Could you please retype all of the entries exactly as they appear?

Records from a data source
------------------------

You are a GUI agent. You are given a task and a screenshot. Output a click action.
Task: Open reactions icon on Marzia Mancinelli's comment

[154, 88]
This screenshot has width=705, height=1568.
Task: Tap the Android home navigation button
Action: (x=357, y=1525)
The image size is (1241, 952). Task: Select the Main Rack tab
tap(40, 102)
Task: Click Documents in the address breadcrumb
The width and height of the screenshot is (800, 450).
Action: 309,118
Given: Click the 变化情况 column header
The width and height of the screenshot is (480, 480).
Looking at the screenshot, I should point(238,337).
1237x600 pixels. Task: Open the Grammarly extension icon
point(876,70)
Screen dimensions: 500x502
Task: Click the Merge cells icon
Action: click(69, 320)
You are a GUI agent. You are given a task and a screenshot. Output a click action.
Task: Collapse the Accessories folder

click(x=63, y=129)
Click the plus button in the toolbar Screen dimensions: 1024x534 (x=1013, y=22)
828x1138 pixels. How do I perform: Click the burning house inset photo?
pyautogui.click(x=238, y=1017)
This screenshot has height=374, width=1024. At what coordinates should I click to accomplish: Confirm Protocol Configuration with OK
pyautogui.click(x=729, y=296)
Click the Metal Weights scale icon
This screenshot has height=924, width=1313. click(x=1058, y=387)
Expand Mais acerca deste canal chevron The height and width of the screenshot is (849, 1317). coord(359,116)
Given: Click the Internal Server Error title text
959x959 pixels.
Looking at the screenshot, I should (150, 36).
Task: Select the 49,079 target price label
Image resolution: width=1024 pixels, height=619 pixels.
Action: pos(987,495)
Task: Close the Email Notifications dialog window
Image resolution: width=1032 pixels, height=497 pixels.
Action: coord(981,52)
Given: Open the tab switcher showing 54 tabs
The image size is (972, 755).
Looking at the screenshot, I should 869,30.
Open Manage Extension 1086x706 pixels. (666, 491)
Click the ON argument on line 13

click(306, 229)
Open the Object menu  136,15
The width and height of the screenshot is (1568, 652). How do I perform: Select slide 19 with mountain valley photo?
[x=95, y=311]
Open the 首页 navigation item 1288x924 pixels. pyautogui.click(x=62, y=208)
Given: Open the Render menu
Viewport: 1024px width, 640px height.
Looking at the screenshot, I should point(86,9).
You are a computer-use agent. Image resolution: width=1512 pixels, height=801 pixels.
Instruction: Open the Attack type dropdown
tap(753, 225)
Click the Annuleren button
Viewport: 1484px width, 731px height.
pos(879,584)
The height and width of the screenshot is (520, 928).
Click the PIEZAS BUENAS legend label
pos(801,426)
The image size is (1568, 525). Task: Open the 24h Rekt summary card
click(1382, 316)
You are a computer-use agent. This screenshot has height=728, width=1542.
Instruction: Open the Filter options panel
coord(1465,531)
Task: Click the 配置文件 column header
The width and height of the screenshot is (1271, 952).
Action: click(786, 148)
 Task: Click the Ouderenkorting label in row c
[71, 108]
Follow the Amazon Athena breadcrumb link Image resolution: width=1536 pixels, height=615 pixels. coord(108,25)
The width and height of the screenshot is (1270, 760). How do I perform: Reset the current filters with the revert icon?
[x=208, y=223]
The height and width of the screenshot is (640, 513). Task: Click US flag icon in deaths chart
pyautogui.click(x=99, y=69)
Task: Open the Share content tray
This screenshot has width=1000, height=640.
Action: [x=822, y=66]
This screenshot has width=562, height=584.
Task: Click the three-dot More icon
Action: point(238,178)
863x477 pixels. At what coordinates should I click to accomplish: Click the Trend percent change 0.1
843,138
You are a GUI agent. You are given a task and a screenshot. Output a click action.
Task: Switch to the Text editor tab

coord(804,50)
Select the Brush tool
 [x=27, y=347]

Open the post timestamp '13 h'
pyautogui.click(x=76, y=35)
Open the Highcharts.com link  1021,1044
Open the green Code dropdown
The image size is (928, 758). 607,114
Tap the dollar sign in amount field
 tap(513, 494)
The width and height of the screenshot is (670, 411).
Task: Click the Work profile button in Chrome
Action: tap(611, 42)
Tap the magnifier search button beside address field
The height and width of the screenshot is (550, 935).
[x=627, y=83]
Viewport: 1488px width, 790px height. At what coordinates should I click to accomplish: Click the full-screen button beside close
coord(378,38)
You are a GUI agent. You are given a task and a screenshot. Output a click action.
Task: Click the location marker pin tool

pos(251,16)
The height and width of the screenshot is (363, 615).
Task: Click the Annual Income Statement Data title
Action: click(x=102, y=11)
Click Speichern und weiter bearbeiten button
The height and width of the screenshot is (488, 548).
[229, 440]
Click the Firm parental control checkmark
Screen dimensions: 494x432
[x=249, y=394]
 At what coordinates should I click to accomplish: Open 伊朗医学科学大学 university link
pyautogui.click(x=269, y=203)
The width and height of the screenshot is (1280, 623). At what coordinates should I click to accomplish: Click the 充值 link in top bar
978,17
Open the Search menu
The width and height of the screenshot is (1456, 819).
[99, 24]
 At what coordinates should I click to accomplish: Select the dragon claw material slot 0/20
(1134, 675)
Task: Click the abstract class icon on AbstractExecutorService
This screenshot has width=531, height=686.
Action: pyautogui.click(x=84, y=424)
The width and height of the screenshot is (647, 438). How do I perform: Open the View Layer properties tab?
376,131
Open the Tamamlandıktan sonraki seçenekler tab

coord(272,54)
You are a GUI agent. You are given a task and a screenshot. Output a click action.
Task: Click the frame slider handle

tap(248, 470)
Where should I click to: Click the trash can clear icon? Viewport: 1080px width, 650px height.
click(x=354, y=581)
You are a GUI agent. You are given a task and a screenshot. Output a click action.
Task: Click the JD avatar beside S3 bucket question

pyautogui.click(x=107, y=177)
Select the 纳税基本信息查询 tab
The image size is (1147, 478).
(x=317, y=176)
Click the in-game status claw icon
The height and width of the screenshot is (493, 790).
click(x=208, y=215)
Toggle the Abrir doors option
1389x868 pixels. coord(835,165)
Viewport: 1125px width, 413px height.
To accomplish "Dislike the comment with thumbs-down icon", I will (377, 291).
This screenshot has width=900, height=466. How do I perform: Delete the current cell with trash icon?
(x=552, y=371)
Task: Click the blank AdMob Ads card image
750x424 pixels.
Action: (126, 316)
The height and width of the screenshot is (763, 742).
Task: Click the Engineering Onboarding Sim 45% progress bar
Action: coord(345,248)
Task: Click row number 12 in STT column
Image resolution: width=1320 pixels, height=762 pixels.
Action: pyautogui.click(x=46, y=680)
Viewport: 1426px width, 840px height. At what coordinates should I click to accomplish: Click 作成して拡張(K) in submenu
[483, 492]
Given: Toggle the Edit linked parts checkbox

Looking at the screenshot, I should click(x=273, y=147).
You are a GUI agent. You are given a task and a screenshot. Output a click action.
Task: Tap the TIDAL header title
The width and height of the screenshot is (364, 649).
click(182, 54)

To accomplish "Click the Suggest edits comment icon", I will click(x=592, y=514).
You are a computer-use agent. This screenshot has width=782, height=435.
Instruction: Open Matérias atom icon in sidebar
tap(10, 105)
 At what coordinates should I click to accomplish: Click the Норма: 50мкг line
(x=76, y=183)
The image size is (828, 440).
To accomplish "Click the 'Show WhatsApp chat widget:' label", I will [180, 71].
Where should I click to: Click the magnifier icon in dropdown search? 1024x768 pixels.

------------------------

▶ **TASK RESPONSE**:
You are a GUI agent. You are given a task and a screenshot. Output a click action.
Task: Open reactions icon on Marzia Mancinelli's comment

[154, 88]
This screenshot has width=705, height=1568.
Task: Tap the Android home navigation button
Action: (x=357, y=1525)
The image size is (1241, 952). Task: Select the Main Rack tab
tap(40, 102)
Task: Click Documents in the address breadcrumb
The width and height of the screenshot is (800, 450).
Action: 309,118
Given: Click the 变化情况 column header
The width and height of the screenshot is (480, 480).
Looking at the screenshot, I should point(238,337).
1237x600 pixels. Task: Open the Grammarly extension icon
point(876,70)
Screen dimensions: 500x502
Task: Click the Merge cells icon
Action: click(69, 320)
You are a GUI agent. You are given a task and a screenshot. Output a click action.
Task: Collapse the Accessories folder

click(x=63, y=129)
Click the plus button in the toolbar Screen dimensions: 1024x534 (x=1013, y=22)
828x1138 pixels. How do I perform: Click the burning house inset photo?
pyautogui.click(x=238, y=1017)
This screenshot has height=374, width=1024. At what coordinates should I click to accomplish: Confirm Protocol Configuration with OK
pyautogui.click(x=729, y=296)
Click the Metal Weights scale icon
This screenshot has height=924, width=1313. click(x=1058, y=387)
Expand Mais acerca deste canal chevron The height and width of the screenshot is (849, 1317). coord(359,116)
Given: Click the Internal Server Error title text
959x959 pixels.
Looking at the screenshot, I should (150, 36).
Task: Select the 49,079 target price label
Image resolution: width=1024 pixels, height=619 pixels.
Action: pos(987,495)
Task: Close the Email Notifications dialog window
Image resolution: width=1032 pixels, height=497 pixels.
Action: coord(981,52)
Given: Open the tab switcher showing 54 tabs
The image size is (972, 755).
Looking at the screenshot, I should 869,30.
Open Manage Extension 1086x706 pixels. (666, 491)
Click the ON argument on line 13

click(306, 229)
Open the Object menu  136,15
The width and height of the screenshot is (1568, 652). How do I perform: Select slide 19 with mountain valley photo?
[x=95, y=311]
Open the 首页 navigation item 1288x924 pixels. pyautogui.click(x=62, y=208)
Given: Open the Render menu
Viewport: 1024px width, 640px height.
Looking at the screenshot, I should point(86,9).
You are a computer-use agent. Image resolution: width=1512 pixels, height=801 pixels.
Instruction: Open the Attack type dropdown
tap(753, 225)
Click the Annuleren button
Viewport: 1484px width, 731px height.
pos(879,584)
The height and width of the screenshot is (520, 928).
Click the PIEZAS BUENAS legend label
pos(801,426)
The image size is (1568, 525). Task: Open the 24h Rekt summary card
click(1382, 316)
You are a computer-use agent. This screenshot has height=728, width=1542.
Instruction: Open the Filter options panel
coord(1465,531)
Task: Click the 配置文件 column header
The width and height of the screenshot is (1271, 952).
Action: click(786, 148)
 Task: Click the Ouderenkorting label in row c
[71, 108]
Follow the Amazon Athena breadcrumb link Image resolution: width=1536 pixels, height=615 pixels. coord(108,25)
The width and height of the screenshot is (1270, 760). How do I perform: Reset the current filters with the revert icon?
[x=208, y=223]
The height and width of the screenshot is (640, 513). Task: Click US flag icon in deaths chart
pyautogui.click(x=99, y=69)
Task: Open the Share content tray
This screenshot has width=1000, height=640.
Action: [x=822, y=66]
This screenshot has width=562, height=584.
Task: Click the three-dot More icon
Action: point(238,178)
863x477 pixels. At what coordinates should I click to accomplish: Click the Trend percent change 0.1
843,138
You are a GUI agent. You are given a task and a screenshot. Output a click action.
Task: Switch to the Text editor tab

coord(804,50)
Select the Brush tool
 [x=27, y=347]

Open the post timestamp '13 h'
pyautogui.click(x=76, y=35)
Open the Highcharts.com link  1021,1044
Open the green Code dropdown
The image size is (928, 758). 607,114
Tap the dollar sign in amount field
 tap(513, 494)
The width and height of the screenshot is (670, 411).
Task: Click the Work profile button in Chrome
Action: tap(611, 42)
Tap the magnifier search button beside address field
The height and width of the screenshot is (550, 935).
[x=627, y=83]
Viewport: 1488px width, 790px height. At what coordinates should I click to accomplish: Click the full-screen button beside close
coord(378,38)
You are a GUI agent. You are given a task and a screenshot. Output a click action.
Task: Click the location marker pin tool

pos(251,16)
The height and width of the screenshot is (363, 615).
Task: Click the Annual Income Statement Data title
Action: click(x=102, y=11)
Click Speichern und weiter bearbeiten button
The height and width of the screenshot is (488, 548).
[229, 440]
Click the Firm parental control checkmark
Screen dimensions: 494x432
[x=249, y=394]
 At what coordinates should I click to accomplish: Open 伊朗医学科学大学 university link
pyautogui.click(x=269, y=203)
The width and height of the screenshot is (1280, 623). At what coordinates should I click to accomplish: Click the 充值 link in top bar
978,17
Open the Search menu
The width and height of the screenshot is (1456, 819).
[99, 24]
 At what coordinates should I click to accomplish: Select the dragon claw material slot 0/20
(1134, 675)
Task: Click the abstract class icon on AbstractExecutorService
This screenshot has width=531, height=686.
Action: pyautogui.click(x=84, y=424)
The width and height of the screenshot is (647, 438). How do I perform: Open the View Layer properties tab?
376,131
Open the Tamamlandıktan sonraki seçenekler tab

coord(272,54)
You are a GUI agent. You are given a task and a screenshot. Output a click action.
Task: Click the frame slider handle

tap(248, 470)
Where should I click to: Click the trash can clear icon? Viewport: 1080px width, 650px height.
click(x=354, y=581)
You are a GUI agent. You are given a task and a screenshot. Output a click action.
Task: Click the JD avatar beside S3 bucket question

pyautogui.click(x=107, y=177)
Select the 纳税基本信息查询 tab
The image size is (1147, 478).
(x=317, y=176)
Click the in-game status claw icon
The height and width of the screenshot is (493, 790).
click(x=208, y=215)
Toggle the Abrir doors option
1389x868 pixels. coord(835,165)
Viewport: 1125px width, 413px height.
To accomplish "Dislike the comment with thumbs-down icon", I will (377, 291).
This screenshot has width=900, height=466. How do I perform: Delete the current cell with trash icon?
(x=552, y=371)
Task: Click the blank AdMob Ads card image
750x424 pixels.
Action: (126, 316)
The height and width of the screenshot is (763, 742).
Task: Click the Engineering Onboarding Sim 45% progress bar
Action: coord(345,248)
Task: Click row number 12 in STT column
Image resolution: width=1320 pixels, height=762 pixels.
Action: pyautogui.click(x=46, y=680)
Viewport: 1426px width, 840px height. At what coordinates should I click to accomplish: Click 作成して拡張(K) in submenu
[483, 492]
Given: Toggle the Edit linked parts checkbox

Looking at the screenshot, I should click(x=273, y=147).
You are a GUI agent. You are given a task and a screenshot. Output a click action.
Task: Tap the TIDAL header title
The width and height of the screenshot is (364, 649).
click(182, 54)

To accomplish "Click the Suggest edits comment icon", I will click(x=592, y=514).
You are a computer-use agent. This screenshot has width=782, height=435.
Instruction: Open Matérias atom icon in sidebar
tap(10, 105)
 At what coordinates should I click to accomplish: Click the Норма: 50мкг line
(x=76, y=183)
The image size is (828, 440).
To accomplish "Click the 'Show WhatsApp chat widget:' label", I will [180, 71].
Where should I click to: Click the magnifier icon in dropdown search? 1024x768 pixels.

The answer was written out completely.